(Records contained in a dataset)
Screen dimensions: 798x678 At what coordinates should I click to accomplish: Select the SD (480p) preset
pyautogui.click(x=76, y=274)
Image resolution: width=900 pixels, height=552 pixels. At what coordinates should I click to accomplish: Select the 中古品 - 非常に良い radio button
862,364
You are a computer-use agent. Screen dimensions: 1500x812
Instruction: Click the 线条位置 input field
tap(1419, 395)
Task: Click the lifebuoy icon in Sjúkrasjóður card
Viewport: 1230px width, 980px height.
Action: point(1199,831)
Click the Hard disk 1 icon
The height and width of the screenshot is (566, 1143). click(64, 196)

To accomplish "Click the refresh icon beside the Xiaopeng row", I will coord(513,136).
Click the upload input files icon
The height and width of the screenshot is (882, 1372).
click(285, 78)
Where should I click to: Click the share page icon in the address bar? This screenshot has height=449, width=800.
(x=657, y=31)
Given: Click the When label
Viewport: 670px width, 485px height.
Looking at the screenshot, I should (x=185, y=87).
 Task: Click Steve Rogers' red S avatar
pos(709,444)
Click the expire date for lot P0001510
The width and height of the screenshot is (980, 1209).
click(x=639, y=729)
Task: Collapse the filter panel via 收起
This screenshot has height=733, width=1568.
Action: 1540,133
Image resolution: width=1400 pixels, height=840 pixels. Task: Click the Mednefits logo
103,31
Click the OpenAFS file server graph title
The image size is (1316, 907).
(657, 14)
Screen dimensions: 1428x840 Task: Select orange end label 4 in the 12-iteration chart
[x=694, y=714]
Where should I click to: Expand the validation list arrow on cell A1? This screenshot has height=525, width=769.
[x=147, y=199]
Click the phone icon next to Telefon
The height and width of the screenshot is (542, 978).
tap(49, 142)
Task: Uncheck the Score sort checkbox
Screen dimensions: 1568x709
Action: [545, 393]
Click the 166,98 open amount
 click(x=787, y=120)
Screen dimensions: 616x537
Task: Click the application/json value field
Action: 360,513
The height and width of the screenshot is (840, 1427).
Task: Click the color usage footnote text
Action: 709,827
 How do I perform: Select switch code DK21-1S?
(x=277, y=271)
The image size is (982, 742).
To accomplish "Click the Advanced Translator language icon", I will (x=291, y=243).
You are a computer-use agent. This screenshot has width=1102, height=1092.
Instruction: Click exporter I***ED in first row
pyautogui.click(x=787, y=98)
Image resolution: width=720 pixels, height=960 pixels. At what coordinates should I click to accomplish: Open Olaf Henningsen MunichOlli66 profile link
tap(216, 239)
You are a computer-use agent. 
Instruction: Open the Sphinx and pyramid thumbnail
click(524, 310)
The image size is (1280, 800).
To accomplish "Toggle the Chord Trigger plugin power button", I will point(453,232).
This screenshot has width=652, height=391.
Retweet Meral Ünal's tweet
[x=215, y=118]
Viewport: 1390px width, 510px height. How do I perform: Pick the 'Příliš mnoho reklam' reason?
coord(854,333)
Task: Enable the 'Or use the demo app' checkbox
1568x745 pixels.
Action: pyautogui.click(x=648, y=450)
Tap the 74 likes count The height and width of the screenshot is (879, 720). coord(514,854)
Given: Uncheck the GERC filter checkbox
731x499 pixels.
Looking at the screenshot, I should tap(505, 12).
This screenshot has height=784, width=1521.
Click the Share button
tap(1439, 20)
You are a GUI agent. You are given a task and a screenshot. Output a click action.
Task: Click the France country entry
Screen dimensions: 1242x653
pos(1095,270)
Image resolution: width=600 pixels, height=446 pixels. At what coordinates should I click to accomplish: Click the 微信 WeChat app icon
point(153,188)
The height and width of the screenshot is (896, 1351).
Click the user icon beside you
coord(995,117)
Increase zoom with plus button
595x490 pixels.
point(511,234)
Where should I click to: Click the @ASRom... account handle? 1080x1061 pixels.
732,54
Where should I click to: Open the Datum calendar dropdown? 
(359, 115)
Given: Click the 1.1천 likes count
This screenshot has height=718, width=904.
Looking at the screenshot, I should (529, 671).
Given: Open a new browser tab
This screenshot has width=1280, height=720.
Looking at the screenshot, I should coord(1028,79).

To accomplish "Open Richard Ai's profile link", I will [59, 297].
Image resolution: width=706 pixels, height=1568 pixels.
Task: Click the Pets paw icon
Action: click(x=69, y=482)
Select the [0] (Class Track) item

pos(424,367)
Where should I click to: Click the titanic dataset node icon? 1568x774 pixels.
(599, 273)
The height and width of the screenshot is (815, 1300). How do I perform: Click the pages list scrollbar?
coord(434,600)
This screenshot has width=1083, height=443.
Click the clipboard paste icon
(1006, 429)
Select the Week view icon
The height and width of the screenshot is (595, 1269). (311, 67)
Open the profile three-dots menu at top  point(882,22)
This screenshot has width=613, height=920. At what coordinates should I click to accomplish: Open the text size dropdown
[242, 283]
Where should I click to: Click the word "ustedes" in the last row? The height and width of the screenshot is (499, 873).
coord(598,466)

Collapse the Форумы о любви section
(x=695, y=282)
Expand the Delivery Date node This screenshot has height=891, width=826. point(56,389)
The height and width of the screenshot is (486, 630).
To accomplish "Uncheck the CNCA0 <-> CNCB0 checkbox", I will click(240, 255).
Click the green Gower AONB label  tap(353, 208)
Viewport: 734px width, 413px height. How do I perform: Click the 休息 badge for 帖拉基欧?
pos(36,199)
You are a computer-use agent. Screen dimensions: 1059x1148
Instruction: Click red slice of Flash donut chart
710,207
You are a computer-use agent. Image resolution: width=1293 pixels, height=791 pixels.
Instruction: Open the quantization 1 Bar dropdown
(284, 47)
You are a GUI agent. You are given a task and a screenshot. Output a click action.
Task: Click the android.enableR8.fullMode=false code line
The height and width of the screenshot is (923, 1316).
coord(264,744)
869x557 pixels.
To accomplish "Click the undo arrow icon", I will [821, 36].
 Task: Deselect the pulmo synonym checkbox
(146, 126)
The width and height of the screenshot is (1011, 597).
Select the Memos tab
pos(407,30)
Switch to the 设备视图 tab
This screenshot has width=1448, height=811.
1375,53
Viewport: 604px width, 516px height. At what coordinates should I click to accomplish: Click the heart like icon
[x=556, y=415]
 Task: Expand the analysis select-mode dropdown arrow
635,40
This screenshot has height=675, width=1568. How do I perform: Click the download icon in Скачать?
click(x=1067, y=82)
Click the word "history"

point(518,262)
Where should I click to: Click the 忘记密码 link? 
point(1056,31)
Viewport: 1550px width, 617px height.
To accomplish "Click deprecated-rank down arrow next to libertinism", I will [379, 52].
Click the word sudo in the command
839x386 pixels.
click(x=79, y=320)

• Work required
Within the records, tally every line that contains the word "filter". Only the resulting number should be given.

• Response
2